RECORDS FOR THE TASK:
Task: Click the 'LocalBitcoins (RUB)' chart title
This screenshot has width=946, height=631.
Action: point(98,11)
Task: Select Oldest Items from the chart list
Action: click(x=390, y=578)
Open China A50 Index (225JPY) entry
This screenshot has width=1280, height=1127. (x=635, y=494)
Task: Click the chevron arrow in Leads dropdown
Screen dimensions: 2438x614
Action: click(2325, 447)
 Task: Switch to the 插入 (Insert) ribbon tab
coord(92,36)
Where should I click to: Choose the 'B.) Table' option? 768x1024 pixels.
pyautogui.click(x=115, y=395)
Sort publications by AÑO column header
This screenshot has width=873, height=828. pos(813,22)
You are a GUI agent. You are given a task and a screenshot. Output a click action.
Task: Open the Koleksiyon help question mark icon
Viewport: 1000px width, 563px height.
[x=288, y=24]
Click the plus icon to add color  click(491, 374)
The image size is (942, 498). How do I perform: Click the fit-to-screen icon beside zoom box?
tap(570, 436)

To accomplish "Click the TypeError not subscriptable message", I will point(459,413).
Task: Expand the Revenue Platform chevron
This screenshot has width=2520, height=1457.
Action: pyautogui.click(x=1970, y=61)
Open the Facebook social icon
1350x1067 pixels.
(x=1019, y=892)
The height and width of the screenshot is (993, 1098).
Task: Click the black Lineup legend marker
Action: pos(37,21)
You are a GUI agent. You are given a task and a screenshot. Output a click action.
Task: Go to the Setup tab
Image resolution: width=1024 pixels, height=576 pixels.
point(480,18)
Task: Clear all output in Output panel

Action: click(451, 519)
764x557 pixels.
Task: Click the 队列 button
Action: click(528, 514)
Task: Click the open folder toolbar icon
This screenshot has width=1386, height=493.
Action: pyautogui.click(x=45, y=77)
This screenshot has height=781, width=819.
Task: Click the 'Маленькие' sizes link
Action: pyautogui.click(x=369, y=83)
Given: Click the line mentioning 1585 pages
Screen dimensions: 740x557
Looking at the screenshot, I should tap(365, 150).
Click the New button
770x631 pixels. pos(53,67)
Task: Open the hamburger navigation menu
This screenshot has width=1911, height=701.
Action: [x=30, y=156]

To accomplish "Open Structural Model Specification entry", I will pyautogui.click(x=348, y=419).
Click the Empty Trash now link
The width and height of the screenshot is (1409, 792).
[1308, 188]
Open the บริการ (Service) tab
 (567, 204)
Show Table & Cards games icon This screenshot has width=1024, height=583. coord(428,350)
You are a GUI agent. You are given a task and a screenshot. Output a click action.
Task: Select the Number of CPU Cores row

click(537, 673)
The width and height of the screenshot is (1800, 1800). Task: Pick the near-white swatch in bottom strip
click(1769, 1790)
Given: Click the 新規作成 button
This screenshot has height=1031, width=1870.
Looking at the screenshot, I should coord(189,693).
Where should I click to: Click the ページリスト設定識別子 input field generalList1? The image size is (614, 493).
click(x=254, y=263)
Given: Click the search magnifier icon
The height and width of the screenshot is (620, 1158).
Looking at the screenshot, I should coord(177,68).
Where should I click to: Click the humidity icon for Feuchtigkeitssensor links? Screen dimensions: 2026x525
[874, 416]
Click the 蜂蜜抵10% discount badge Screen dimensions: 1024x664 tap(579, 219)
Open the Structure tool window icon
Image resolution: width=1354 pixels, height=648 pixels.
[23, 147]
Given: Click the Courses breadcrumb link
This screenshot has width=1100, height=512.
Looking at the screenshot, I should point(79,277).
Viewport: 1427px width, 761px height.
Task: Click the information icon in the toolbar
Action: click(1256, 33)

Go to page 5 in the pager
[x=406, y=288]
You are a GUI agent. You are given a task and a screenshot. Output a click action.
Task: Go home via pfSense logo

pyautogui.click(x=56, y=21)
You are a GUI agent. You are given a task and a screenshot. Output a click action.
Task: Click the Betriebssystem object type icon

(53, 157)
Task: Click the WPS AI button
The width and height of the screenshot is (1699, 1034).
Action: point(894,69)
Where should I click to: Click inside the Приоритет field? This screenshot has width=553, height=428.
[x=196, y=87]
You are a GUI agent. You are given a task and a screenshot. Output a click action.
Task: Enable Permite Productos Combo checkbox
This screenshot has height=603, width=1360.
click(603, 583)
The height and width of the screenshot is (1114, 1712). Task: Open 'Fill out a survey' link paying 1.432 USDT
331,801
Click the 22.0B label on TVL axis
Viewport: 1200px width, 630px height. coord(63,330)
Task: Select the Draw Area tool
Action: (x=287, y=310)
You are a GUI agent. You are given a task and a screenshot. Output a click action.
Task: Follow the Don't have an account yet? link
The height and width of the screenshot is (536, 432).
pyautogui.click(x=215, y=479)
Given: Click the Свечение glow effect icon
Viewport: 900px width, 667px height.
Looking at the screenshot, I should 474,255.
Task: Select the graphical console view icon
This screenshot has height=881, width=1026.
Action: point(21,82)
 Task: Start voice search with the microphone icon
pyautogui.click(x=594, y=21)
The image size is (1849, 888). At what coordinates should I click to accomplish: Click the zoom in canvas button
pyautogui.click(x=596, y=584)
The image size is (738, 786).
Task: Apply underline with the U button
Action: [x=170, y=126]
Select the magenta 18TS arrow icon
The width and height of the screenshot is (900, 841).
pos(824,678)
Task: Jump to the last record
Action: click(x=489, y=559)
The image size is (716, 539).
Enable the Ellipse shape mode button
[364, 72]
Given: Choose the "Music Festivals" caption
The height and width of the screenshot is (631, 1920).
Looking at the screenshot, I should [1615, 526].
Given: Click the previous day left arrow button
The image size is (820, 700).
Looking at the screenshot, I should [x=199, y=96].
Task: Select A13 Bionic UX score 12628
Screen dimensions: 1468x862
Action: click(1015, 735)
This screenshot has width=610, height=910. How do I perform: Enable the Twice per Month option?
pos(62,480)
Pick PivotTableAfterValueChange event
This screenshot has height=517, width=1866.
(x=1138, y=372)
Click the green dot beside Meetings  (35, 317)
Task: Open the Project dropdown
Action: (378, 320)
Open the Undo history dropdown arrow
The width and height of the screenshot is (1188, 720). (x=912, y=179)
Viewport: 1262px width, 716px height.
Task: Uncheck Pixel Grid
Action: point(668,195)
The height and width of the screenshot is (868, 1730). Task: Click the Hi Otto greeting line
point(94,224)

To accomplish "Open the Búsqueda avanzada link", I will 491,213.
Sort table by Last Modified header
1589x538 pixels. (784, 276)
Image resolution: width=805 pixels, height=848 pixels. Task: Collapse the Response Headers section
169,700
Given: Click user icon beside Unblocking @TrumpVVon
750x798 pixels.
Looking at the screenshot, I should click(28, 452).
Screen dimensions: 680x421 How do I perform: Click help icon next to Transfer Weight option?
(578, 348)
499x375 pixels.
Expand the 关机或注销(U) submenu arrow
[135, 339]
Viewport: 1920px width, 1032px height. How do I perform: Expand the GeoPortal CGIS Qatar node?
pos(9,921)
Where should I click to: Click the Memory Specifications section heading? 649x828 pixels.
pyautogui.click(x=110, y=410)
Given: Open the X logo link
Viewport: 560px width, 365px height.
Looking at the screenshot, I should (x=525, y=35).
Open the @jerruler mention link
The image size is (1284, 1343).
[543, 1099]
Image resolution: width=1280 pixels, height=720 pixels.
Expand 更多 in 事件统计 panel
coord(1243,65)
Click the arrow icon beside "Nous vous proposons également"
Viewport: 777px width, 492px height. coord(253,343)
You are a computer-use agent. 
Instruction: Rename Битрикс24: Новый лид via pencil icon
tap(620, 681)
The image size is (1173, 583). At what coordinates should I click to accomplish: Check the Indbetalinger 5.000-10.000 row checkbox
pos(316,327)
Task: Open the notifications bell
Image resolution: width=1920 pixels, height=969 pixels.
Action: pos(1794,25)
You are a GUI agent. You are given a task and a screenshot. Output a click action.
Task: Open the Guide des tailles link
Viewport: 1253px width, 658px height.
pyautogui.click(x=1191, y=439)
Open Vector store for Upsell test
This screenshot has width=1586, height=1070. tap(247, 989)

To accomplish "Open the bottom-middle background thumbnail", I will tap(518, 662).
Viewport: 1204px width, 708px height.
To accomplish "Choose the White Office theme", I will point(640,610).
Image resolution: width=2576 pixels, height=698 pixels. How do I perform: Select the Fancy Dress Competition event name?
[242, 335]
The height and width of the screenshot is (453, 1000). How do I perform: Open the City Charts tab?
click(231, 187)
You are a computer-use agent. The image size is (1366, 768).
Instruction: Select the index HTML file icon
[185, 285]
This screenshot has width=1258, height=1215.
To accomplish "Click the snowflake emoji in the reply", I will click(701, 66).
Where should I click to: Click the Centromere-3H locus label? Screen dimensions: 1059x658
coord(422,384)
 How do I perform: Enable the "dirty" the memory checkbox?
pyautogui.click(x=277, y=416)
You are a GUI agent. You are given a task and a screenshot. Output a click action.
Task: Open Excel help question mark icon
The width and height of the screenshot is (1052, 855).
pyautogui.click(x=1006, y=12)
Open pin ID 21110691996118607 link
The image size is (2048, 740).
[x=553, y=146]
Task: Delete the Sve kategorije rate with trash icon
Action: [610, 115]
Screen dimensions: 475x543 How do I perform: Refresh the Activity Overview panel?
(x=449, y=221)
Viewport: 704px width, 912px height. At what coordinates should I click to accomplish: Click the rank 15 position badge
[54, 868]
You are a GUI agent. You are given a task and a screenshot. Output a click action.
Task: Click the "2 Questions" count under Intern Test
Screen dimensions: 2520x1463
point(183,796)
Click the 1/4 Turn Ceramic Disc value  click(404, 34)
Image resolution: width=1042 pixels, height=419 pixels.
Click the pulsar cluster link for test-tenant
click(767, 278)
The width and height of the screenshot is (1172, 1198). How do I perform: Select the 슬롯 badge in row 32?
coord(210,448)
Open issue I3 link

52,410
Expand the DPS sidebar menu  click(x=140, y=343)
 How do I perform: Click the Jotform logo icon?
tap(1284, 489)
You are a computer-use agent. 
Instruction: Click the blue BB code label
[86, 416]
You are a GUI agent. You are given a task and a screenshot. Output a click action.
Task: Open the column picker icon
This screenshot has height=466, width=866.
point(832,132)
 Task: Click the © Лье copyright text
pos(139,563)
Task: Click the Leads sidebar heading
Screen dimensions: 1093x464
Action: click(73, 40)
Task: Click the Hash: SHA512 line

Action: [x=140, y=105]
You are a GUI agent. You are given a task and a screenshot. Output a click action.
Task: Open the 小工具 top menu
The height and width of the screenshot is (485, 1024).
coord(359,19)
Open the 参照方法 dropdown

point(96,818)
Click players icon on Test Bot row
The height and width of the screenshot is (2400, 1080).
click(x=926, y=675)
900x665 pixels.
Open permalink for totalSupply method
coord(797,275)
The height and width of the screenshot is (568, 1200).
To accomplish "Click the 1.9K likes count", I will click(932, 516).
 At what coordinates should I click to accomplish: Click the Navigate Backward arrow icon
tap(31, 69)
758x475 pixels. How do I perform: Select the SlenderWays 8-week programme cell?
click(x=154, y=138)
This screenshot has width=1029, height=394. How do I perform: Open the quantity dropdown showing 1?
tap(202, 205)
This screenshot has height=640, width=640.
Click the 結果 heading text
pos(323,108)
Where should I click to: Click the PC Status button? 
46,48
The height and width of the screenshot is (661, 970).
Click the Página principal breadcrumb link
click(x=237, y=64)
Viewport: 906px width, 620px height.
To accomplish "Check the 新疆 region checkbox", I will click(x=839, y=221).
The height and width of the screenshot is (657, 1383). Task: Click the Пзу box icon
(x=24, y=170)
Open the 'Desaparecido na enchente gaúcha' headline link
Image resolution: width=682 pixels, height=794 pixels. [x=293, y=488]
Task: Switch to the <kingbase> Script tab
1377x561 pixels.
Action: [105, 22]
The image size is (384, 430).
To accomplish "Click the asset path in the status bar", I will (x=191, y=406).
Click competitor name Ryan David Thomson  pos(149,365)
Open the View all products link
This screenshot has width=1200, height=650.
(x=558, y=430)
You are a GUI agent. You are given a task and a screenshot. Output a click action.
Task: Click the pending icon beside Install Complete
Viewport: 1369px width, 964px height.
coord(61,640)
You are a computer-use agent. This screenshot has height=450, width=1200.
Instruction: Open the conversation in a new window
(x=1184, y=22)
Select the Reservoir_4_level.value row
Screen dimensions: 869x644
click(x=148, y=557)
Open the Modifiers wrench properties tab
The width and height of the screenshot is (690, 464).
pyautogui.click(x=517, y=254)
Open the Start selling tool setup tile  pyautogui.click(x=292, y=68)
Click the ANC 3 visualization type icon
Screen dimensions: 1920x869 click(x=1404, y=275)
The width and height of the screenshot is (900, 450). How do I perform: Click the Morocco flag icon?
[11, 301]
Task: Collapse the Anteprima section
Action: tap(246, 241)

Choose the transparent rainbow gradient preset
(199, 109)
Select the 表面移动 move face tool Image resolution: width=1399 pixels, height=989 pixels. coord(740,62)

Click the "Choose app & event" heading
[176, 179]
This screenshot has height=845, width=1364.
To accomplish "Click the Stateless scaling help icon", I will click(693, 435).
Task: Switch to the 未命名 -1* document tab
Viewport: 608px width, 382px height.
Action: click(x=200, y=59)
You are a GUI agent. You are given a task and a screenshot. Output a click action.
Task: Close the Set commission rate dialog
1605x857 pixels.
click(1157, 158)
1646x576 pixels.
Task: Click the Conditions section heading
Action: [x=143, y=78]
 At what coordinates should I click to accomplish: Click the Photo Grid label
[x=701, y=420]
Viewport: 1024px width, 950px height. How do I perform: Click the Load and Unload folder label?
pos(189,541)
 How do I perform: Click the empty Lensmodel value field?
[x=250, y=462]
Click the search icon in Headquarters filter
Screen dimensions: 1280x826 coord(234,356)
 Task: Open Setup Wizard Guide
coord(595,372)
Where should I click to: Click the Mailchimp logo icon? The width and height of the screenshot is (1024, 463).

YOUR INSTRUCTIONS:
In the listing above, find the line with "Click the pulsar cluster link for test-tenant" and the line with "Expand the DPS", then reproduce both and every line between them exactly.

ANSWER SECTION:
Click the pulsar cluster link for test-tenant
click(767, 278)
The width and height of the screenshot is (1172, 1198). How do I perform: Select the 슬롯 badge in row 32?
coord(210,448)
Open issue I3 link

52,410
Expand the DPS sidebar menu  click(x=140, y=343)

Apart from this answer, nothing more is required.